Science and technology are integral to how we buy, prepare, store and eat food, yet this often only becomes clear at times of controversy rather than as in ongoing day-to-day activities. The Food Standards Agency’s Chief Scientist, Andrew Wadge runs a semi-regular blog ‘Hungry for Science’ in which he discusses some of the science involved in the work of the FSA. It’s a valuable if somewhat dry effort that doesn’t seem to attract the attention it deserves, and in which he seems to take the time to respond to comments in a considered fashion. Earlier this month, the blog featured a ‘guest post’ from the FSA’s head of communications Terrence Collis on “the pitfalls of communicating science to the general public”, titled “We say potato, you say Solanum tuberosum”:
“We pride ourselves on being a science-based organisation and on putting the consumer first, so the big question we deal with on a daily basis is: how do you maintain scientific accuracy while making the science easy for people to understand?

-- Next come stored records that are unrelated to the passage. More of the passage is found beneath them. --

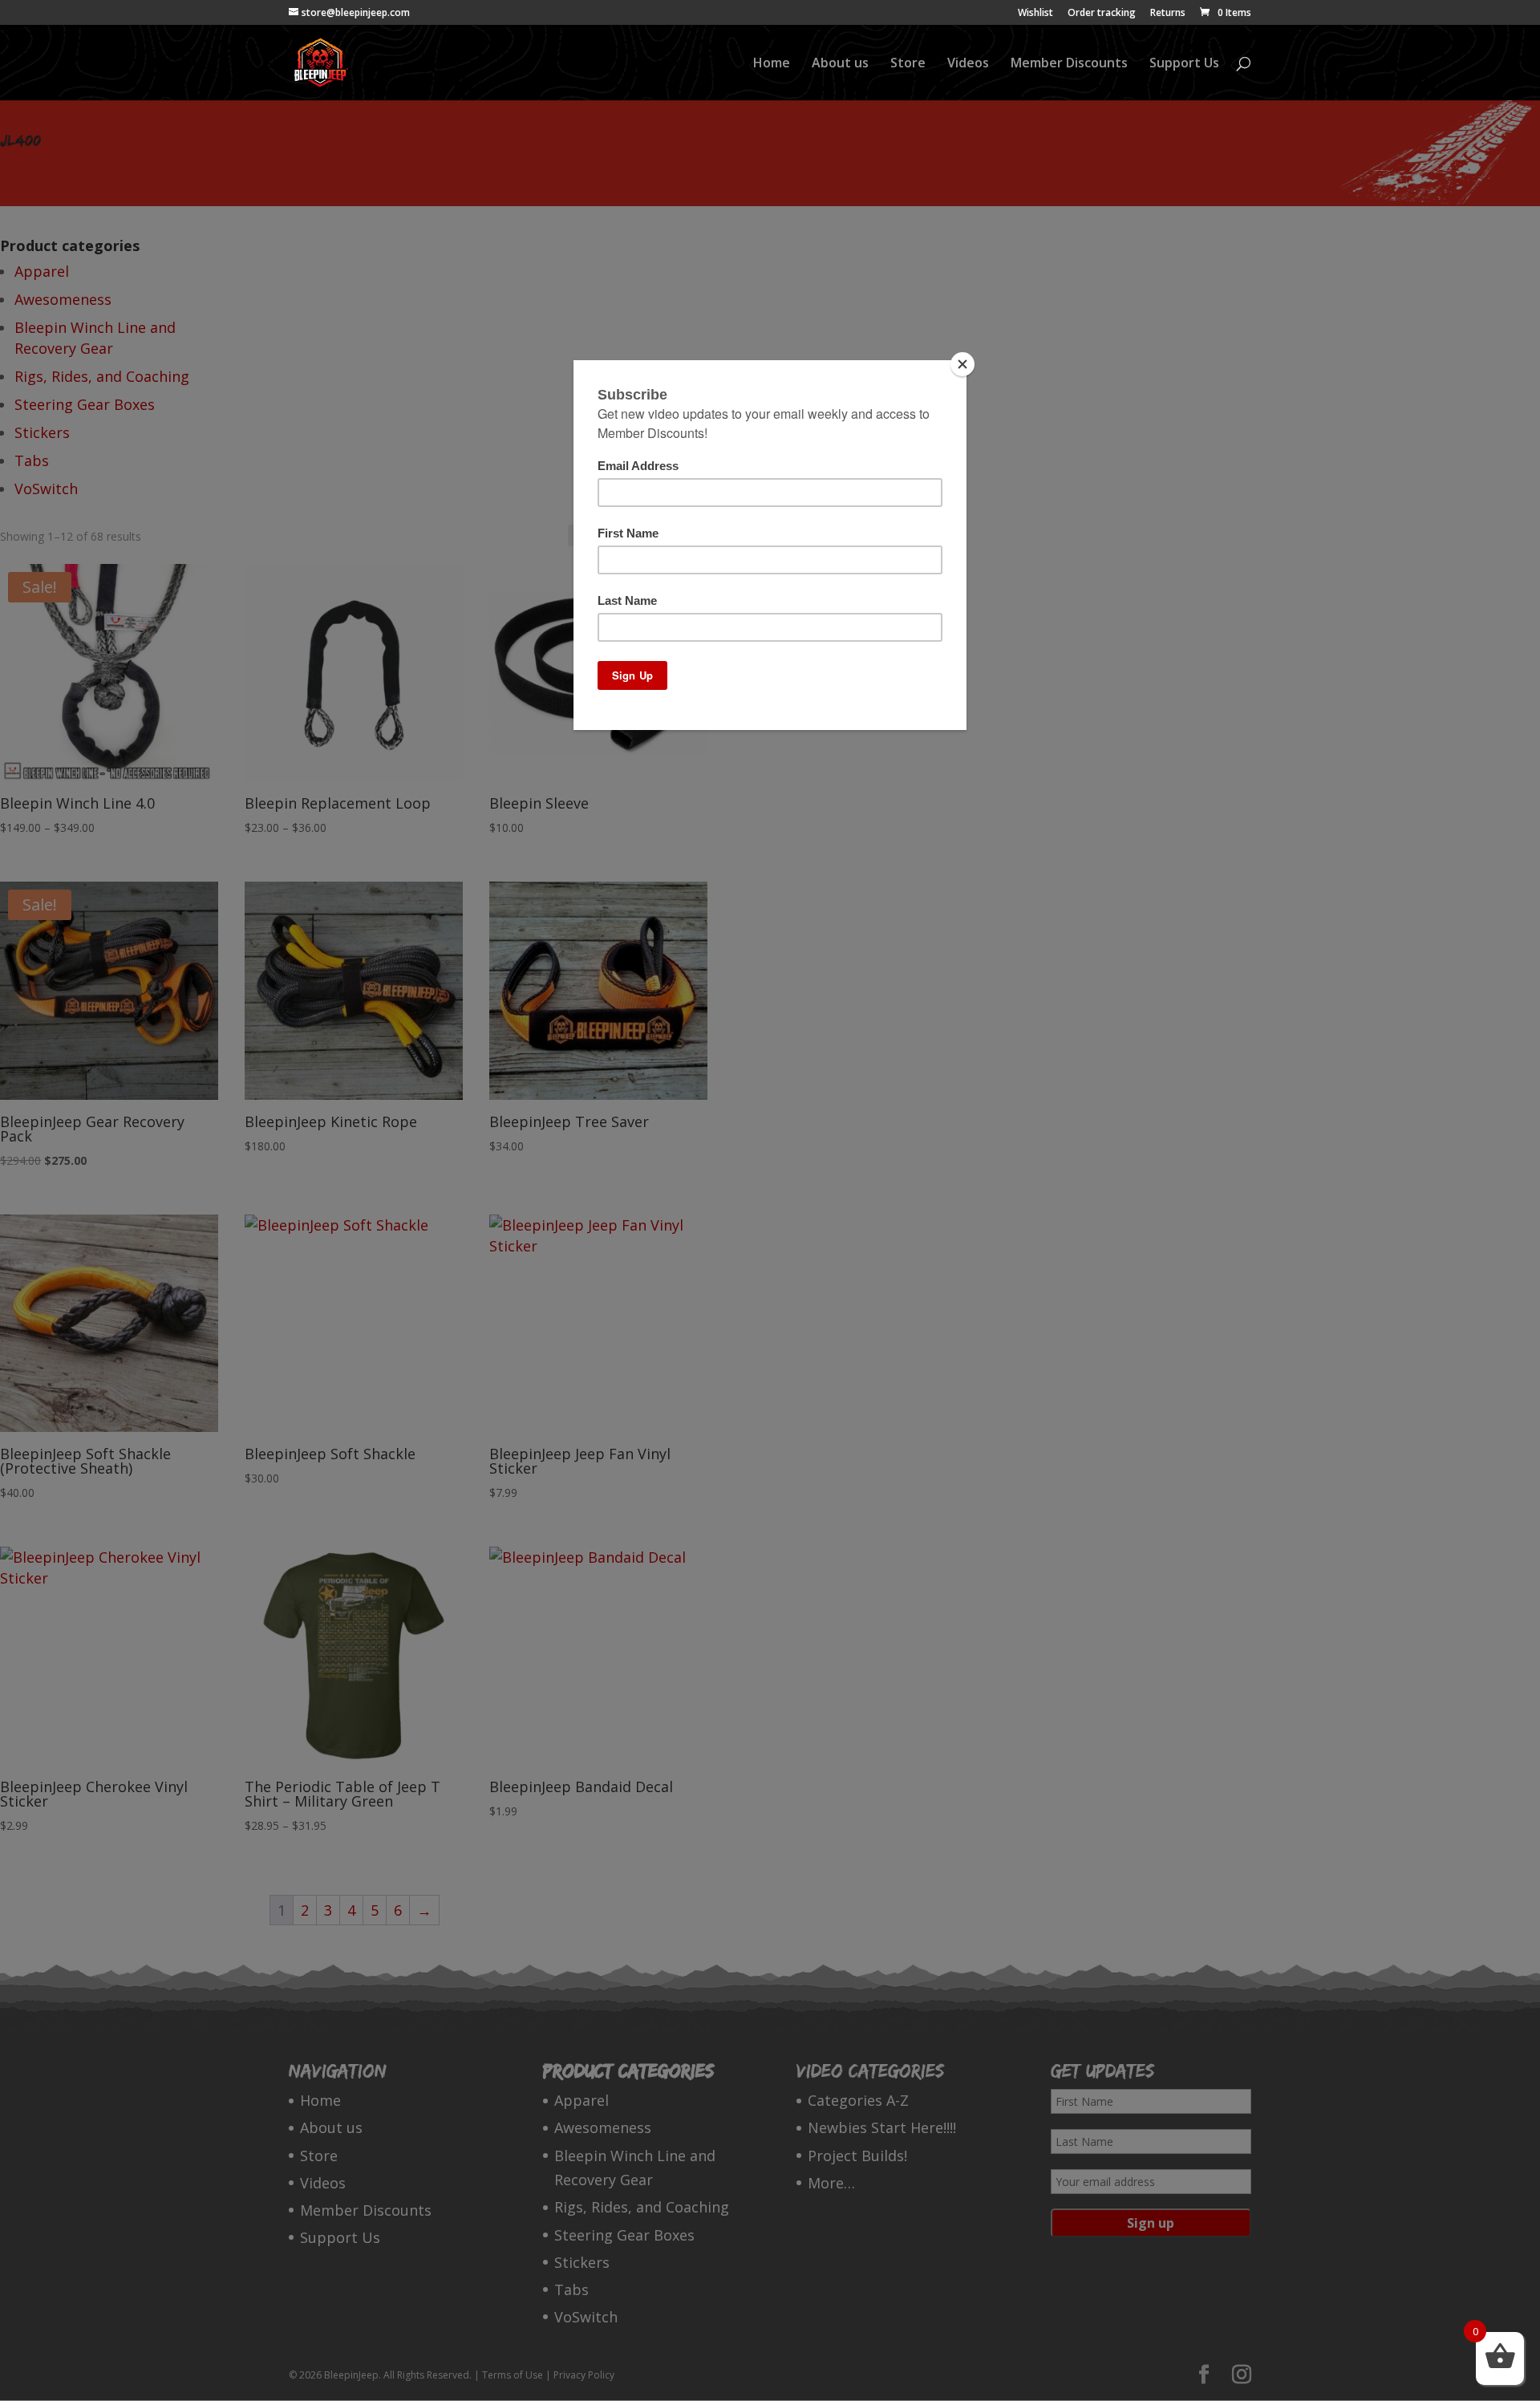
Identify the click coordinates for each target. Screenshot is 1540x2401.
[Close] (962, 364)
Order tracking (1102, 13)
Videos (968, 64)
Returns (1167, 13)
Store (908, 64)
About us (840, 64)
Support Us (1184, 64)
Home (771, 64)
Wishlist (1035, 13)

Effective communication is about thinking how messages are received rather than how they are sent out. And that isn’t just about avoiding words that people need a specialist dictionary to translate, it’s also about communicating in a way that will engage and interest people – what’s the point in us talking about ‘levels of a genotoxic carcinogen above the TDI’ if people are just going to pick up their Daily Tabloid and read about how we are all going to die? Why can’t we talk about unsafe levels of a harmful chemical instead? It might not have all the detail, but it tells people most of what they need to know.
Yes, I know some think that simplifying the language we use is dumbing down our advice, but our challenge is communicating with everyone in the UK, and doing so against the daily barrage of (often tabloidese) information. To be heard and heeded, too, our advice needs to be succinct and easy to understand but also accurate.

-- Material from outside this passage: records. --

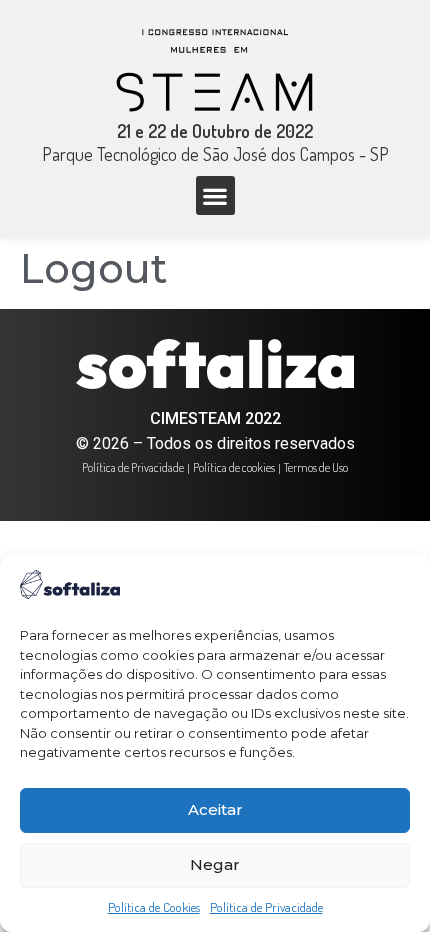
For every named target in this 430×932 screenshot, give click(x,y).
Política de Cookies (154, 907)
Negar (215, 864)
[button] (215, 195)
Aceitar (215, 809)
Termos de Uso (316, 467)
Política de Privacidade (266, 907)
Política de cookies (234, 467)
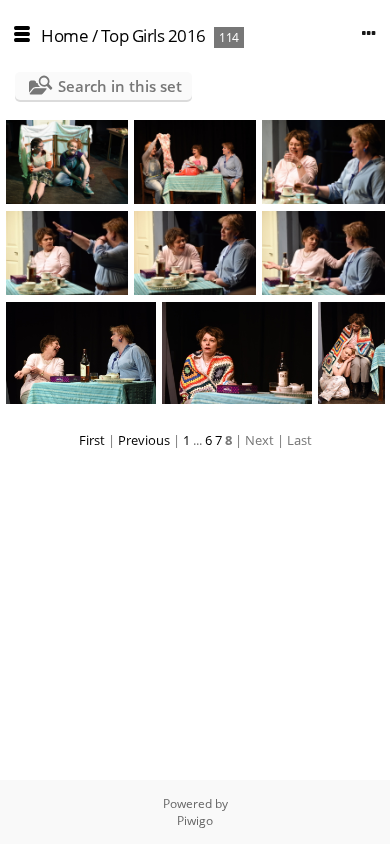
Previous (144, 440)
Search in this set (120, 86)
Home (64, 35)
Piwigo (195, 820)
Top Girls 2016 (153, 35)
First (92, 440)
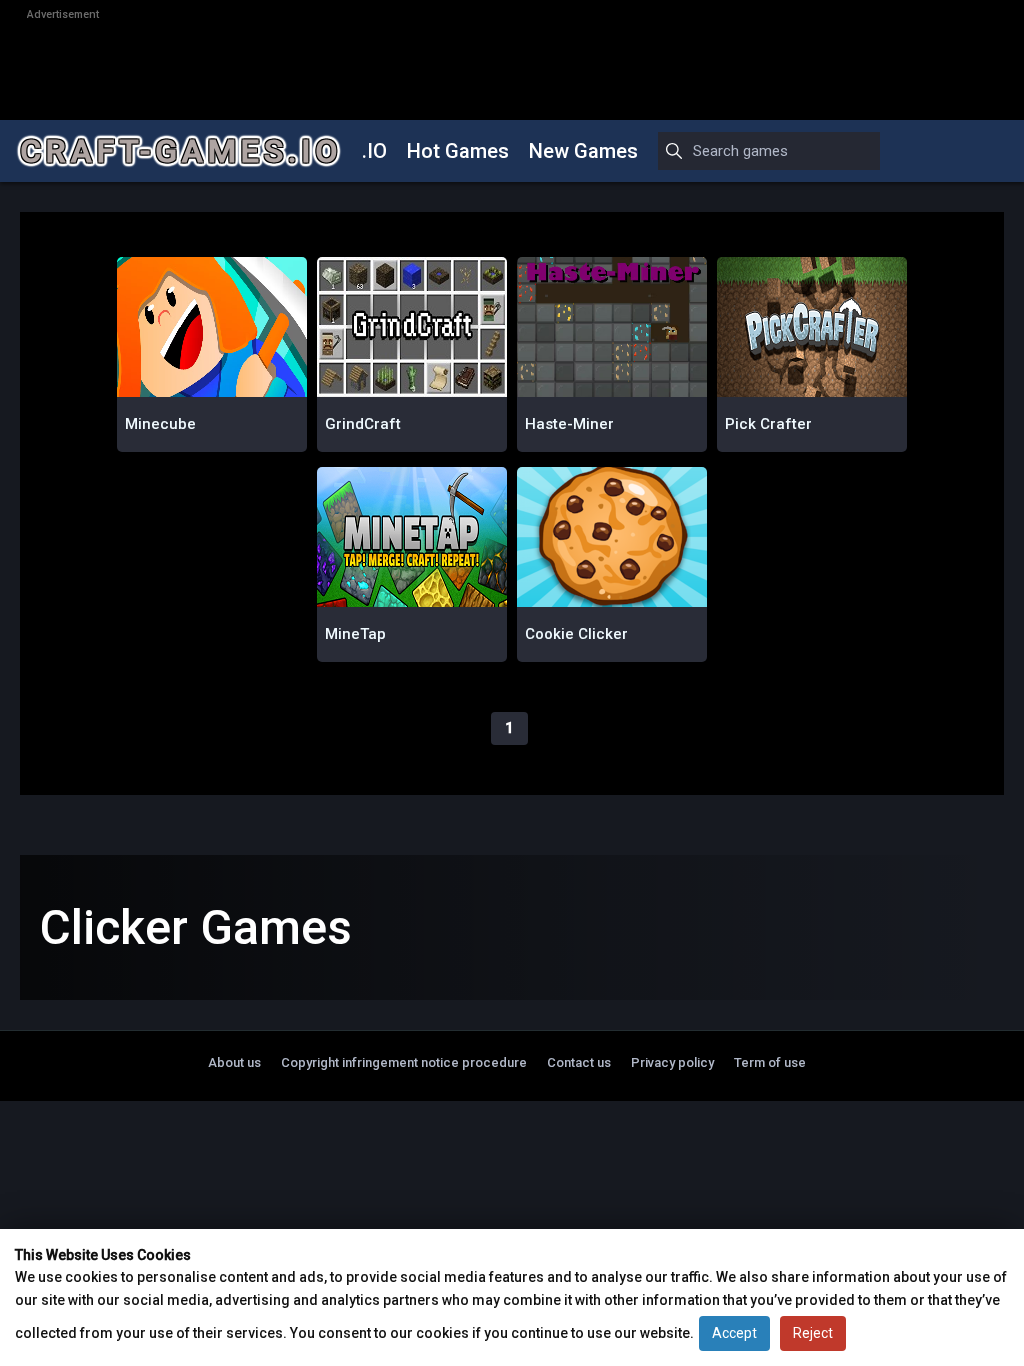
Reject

So, over to you, how do we get the balance right?”
It’s not entirely clear who the ‘we’ and ‘you’ referred to in the title are, but Collis uses the post to reflect on the communication of food science to the public. He raises some interesting questions in relation to the public understanding of food science and about the role of the media in the creation and maintenance of food related anxieties. He closes by asking how the FSA can get the balance right, so it’s only fair to provide some thoughts.
The role and responsibilities of the media in the communication of science have been the subjects of decades of debate and discussion. Scientists consistently (and frequently justifiably) complain of being misrepresented or dumbed down (recently led by Ben Goldacre), while journalists retort that scientists misunderstand the purpose of reporting. Collis’s questions wade into some thorny issues beyond the scope of a brief (although rapidly expanding) blog post . A significant recent interventions has been the publication by BIS (the Department for Business, Innovation and Skills) of its “Science and the Media: Securing the Future” report.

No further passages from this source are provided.